▼

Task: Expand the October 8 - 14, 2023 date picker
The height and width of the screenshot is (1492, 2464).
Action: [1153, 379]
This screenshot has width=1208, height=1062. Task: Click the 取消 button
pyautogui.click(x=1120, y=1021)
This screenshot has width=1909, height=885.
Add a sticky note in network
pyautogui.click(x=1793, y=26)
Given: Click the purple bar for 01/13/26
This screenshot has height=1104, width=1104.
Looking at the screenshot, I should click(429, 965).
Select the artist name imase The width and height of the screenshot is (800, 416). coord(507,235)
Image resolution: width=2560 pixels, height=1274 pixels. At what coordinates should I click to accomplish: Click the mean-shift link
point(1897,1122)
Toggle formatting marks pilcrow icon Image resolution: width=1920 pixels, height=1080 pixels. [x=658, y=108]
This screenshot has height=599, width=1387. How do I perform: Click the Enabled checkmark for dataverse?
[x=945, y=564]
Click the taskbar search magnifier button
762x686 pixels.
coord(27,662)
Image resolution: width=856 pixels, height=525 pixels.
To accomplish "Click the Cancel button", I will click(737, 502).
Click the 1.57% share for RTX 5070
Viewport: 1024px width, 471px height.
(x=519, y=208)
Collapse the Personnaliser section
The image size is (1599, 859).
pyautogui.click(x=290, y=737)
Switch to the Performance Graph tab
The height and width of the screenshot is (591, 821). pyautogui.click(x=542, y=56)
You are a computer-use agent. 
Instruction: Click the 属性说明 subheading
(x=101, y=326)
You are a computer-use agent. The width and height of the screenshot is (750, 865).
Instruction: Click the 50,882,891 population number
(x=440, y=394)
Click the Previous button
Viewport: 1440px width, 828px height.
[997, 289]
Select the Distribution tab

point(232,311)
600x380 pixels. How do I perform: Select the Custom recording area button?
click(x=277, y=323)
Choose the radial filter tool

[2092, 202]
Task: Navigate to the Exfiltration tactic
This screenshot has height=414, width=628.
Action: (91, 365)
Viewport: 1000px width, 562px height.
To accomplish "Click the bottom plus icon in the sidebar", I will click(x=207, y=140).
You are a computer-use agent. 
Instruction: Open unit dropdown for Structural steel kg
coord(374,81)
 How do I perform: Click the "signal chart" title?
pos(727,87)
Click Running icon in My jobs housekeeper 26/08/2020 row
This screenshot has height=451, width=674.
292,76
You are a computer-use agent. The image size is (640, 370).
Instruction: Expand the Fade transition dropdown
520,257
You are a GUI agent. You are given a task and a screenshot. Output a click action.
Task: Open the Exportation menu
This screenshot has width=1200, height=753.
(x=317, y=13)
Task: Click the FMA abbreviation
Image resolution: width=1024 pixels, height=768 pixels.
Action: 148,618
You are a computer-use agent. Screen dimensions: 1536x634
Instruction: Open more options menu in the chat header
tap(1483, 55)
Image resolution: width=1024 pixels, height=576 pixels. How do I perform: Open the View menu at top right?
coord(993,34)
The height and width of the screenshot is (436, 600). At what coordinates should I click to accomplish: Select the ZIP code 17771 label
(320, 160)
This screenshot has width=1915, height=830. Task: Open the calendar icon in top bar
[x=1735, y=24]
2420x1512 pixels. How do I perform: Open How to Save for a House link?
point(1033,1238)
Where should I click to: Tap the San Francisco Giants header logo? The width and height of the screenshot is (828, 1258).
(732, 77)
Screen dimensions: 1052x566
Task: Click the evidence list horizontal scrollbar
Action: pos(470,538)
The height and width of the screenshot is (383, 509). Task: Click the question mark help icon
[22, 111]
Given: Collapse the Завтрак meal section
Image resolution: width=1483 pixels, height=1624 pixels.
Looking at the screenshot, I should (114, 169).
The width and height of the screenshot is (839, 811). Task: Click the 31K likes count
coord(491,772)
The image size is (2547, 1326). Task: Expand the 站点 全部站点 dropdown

▲

> _EXERCISE INSTRUCTIONS_:
State how many lines of the records above contain the word "link", giving only the number.

> _SOLUTION TO THIS TASK_:
2